Works in the Eastman Johnson Catalogue Raisonné are organized into themes based on medium, locale (United States or Europe), and subject matter. Portraits made in the United States are further categorized by when Johnson made them: early (before he went to Europe in 1849) and late (after he returned to the United States in 1855). Uncategorized paintings are paintings for which all of these details are unknown. Either the subject matter indicated by the title is ambiguous (for example, “An Arrangement in Black and White”) or the subject matter is clear (for example, A Boy in a Torn Straw Hat), but it is unknown when and/or where Johnson made the work. In some cases it is not even certain but deduced from the available information that the works are paintings rather than drawings. Future research may enable the works in this theme to be identified more specifically.
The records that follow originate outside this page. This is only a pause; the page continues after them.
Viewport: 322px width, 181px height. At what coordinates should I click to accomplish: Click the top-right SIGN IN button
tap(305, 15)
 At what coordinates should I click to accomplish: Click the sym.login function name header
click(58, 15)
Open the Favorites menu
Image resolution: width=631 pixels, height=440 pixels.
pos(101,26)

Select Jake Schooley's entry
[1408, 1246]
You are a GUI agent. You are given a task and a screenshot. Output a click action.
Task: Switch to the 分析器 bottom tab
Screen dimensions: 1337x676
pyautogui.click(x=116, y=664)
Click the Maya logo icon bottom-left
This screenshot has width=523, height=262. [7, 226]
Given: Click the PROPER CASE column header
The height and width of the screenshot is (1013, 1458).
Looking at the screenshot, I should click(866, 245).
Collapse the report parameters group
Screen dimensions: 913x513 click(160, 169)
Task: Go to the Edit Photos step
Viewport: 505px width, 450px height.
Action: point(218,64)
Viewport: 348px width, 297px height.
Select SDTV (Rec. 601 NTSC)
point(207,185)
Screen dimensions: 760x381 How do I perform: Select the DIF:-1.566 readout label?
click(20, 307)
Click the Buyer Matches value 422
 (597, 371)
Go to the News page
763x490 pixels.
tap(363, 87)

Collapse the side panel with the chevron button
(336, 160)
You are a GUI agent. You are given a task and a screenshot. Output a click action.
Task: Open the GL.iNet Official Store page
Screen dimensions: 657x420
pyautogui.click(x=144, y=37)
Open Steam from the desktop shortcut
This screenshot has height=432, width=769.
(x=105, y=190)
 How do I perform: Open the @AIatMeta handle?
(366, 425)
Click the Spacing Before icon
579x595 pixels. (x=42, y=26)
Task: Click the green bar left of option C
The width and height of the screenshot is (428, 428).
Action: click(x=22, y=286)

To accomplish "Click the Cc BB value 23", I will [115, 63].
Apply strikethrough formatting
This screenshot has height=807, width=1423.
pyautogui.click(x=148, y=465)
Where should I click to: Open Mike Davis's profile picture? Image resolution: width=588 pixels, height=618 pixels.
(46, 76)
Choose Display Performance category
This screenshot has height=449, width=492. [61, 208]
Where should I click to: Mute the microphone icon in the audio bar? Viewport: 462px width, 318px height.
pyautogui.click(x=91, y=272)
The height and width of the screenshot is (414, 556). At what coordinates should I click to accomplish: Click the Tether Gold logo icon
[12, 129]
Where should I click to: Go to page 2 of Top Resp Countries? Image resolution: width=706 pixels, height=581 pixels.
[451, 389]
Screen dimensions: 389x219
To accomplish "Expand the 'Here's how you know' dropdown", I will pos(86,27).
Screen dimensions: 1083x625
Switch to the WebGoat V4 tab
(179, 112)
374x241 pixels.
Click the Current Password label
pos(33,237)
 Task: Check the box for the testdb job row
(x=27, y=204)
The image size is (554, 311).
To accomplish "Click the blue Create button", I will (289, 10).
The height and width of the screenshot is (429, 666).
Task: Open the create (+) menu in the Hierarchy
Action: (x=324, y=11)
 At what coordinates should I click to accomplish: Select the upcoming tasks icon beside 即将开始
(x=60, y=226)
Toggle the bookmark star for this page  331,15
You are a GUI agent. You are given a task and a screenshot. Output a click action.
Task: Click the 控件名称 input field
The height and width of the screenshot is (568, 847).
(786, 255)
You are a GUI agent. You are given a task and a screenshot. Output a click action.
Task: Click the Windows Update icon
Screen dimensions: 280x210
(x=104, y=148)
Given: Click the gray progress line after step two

There are also paintings in our research records that are not categorized and included in the catalogue raisonné, because they have not been proven to be unique works. They may be the same as paintings already included in the EJCR with different titles. In those cases, we add information from the not-included work (title, provenance, etc.) to the entry for the included work as “possibly.” We will add catalogue entries for those works in the future if research proves them to be unique. —AM
MacGibeny, 2021: "An Arrangement in Black and White" is an uncharacteristically modern title for a painting by Johnson, and suggests an unusually monochromatic palette; however, he likely either provided the title or approved it, since he contributed the painting directly to the Kurtz Gallery sale in 1879. The title is a frank reference to the abstractly musical titles given by the American artist James McNeill Whistler (1834–1903) to his own works, including Arrangement in Black and White, c. 1876–79, a portrait of a standing woman in a white dress (now called Arrangement in White and Black, at the Freer Gallery of Art, Washington). The idiosyncratic phrase had begun to be used in several popular publications of the mid- to late 1870s, usually in a witty manner. Six months prior to the Kurtz Gallery exhibition, Whistler had argued his case in a London court against critic John Ruskin, whom he had sued for libel for publishing a scathing review of Whistler’s experimental paintings, equating one of them to “flinging a pot of paint in the public’s face.” Whistler won, but was awarded only one farthing. Johnson’s subject matter and its relation to the title are not yet known, but it may be a portrait, and it seems likely that An Arrangement in Black and White was used to invoke a figure and phrase that were in the news to attract the attention of prospective buyers.